This is the fifth post in a series on the Creed.
Those involved in a catechumenal process as adults (for example, the Roman Catholic Rite of Christian Initiation for Adults) will probably have experienced receiving the creed as part of their journey to baptism (or possibly confirmation or reception).
In the Third Week of Lent those “receiving” the creed come forward. The assembly of the faithful declare the creed, and those “receiving” it listen.
This, then, becomes, for these people, a more proximate “source” for them of the Apostles’ Creed.
The English word “tradition” echoes what they experience. The word “tradition” originates from the Latin tradere or traderer “to transmit”, “to hand over”.

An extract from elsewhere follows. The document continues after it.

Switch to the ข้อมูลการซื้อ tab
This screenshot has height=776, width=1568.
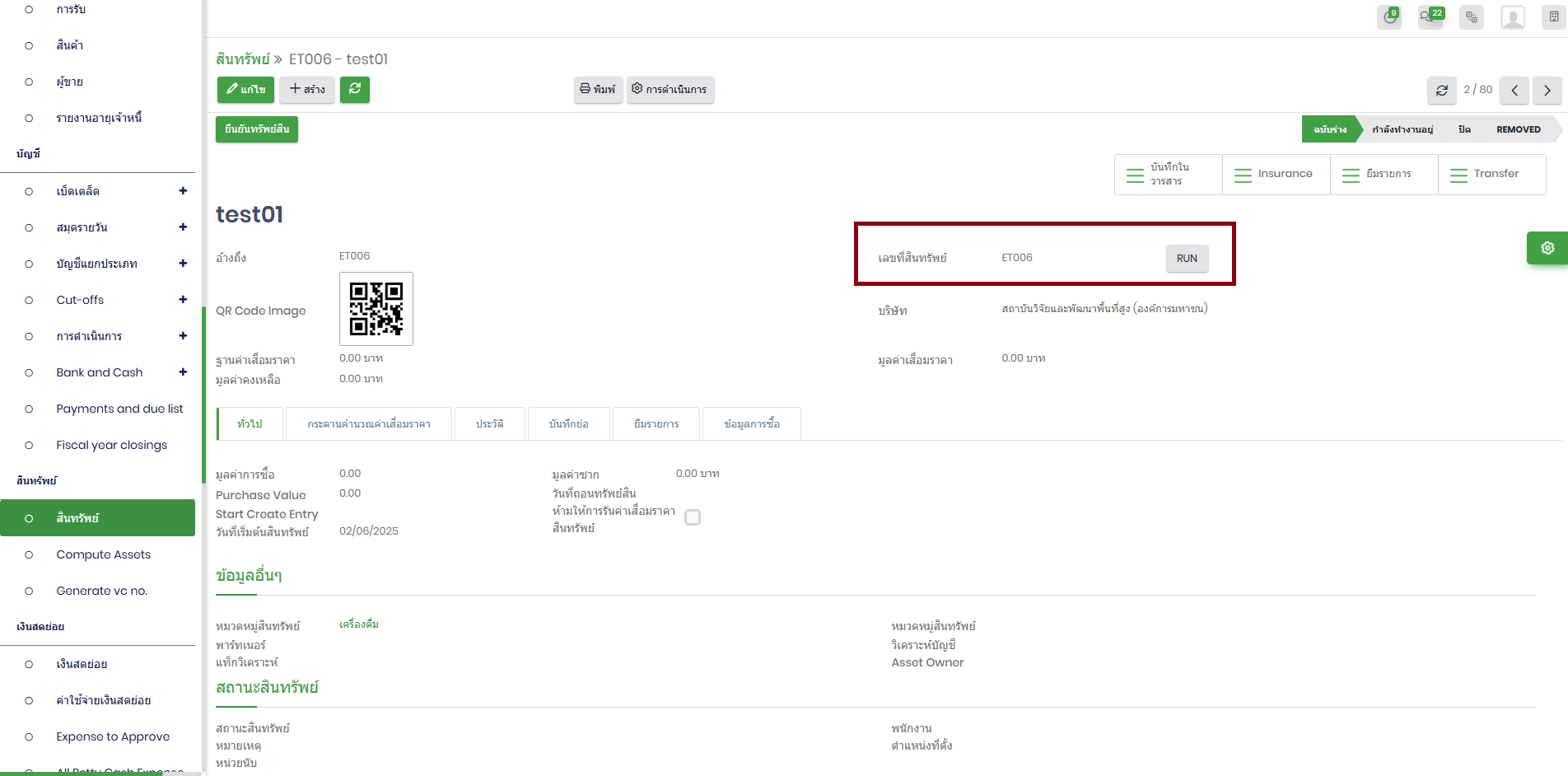pos(751,424)
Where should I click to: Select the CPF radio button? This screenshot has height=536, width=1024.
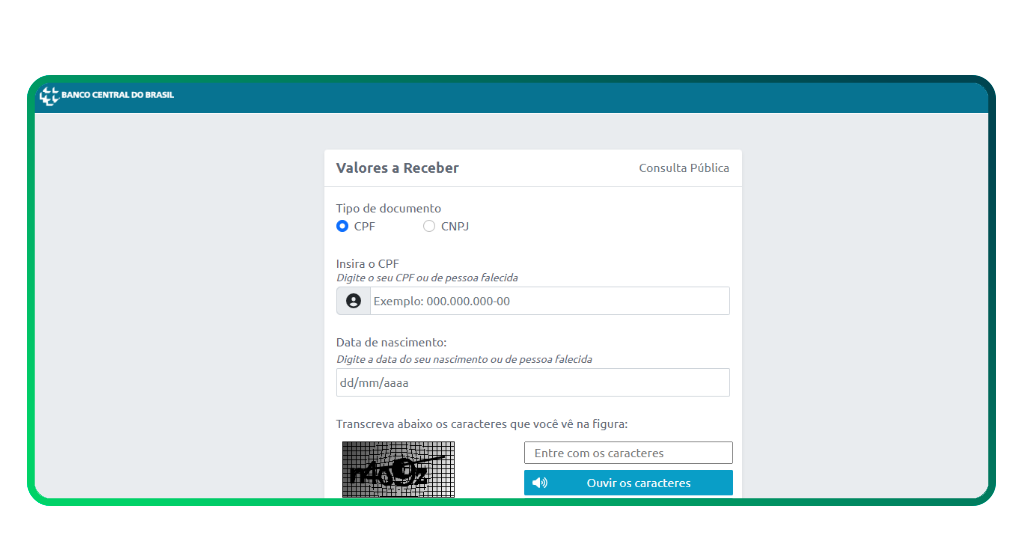(x=342, y=226)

For I received from the Lord what I also handed on to you… (1 Cor 11:23-26) “…παρέλαβον…παρέδωκα…”
For I handed on to you as of first importance what I in turn had received… (1 Cor 15:3) “…παρέδωκα…παρέλαβον…”
It is appropriate that the Apostles’ (or Nicene) Creed be given to the candidates for baptism on the Third Sunday in Lent. The Apostles’ Creed is preferable as it is recited on the occasion of their baptism at the Great Vigil of Easter.
Immediately after the sermon, the candidates and their companions are called forward. The candidates may kneel or bow their heads. The companions place a hand upon the shoulder of the one they are companioning.
One of the catechists says:
Let the candidate(s) for baptism now receive the Creed from the Church.
The people and presider say the Creed standing. The presider concludes:
May God remain with you always. Amen.
The candidates and companions may be prayed for, and then return to their places, or they are dismissed.
As well as any other comments, people who have experienced this or participated in it might add their own reflection.